[Opening EXERCISE INPUTS section]

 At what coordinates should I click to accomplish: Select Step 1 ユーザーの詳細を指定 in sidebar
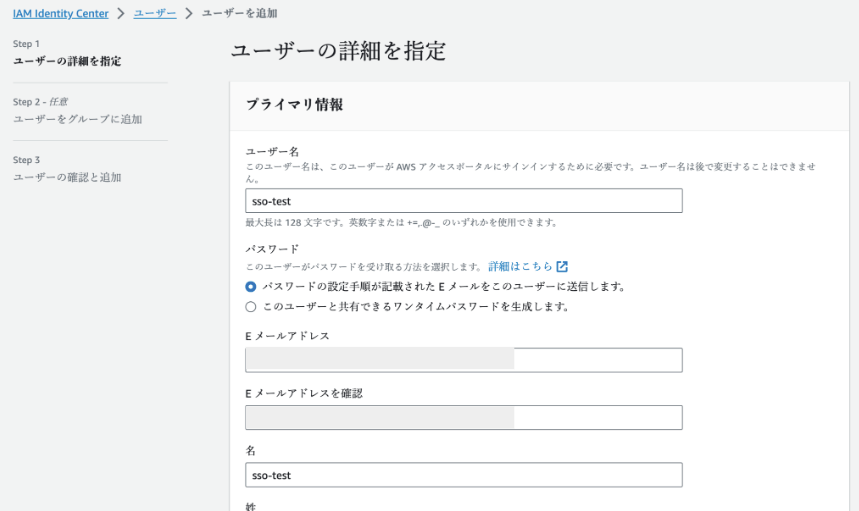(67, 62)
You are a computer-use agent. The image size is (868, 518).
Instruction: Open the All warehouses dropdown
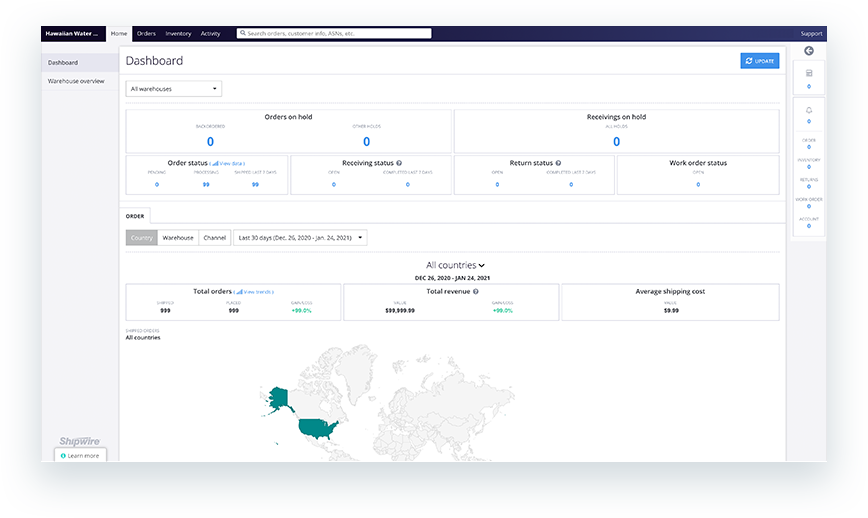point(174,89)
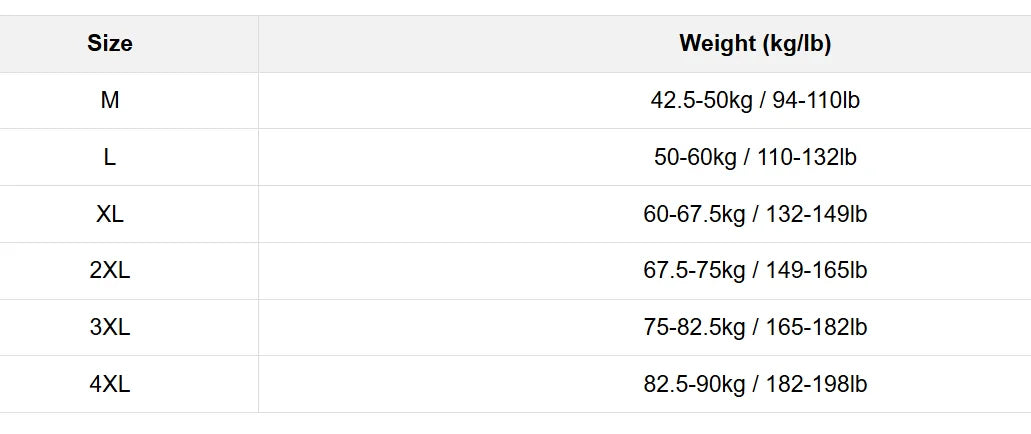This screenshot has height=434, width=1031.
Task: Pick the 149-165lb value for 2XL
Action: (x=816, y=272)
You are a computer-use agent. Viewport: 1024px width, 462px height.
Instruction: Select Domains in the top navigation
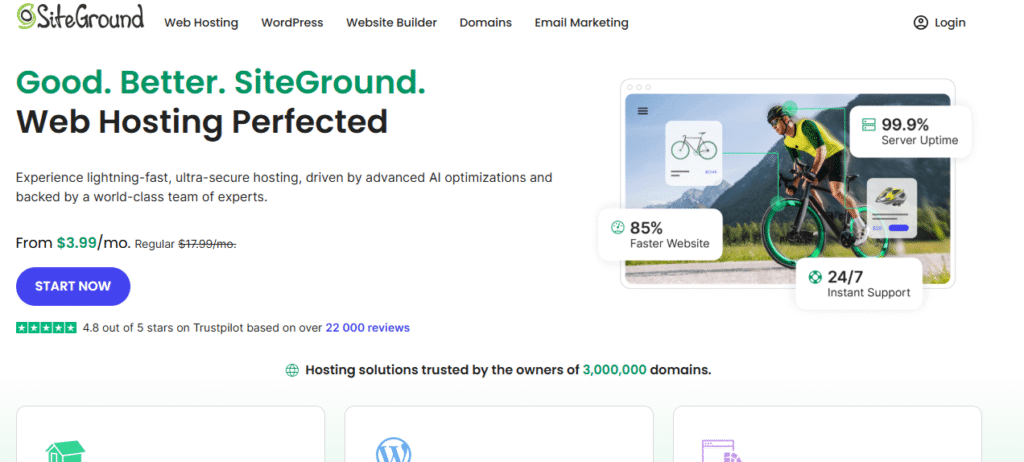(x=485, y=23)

[Closing EXERCISE INPUTS section]

WHAT YOU NEED TO DO: Across the entries above, how many lines include the word "agent"? Give only the number.

SOLUTION TO THIS TASK: 2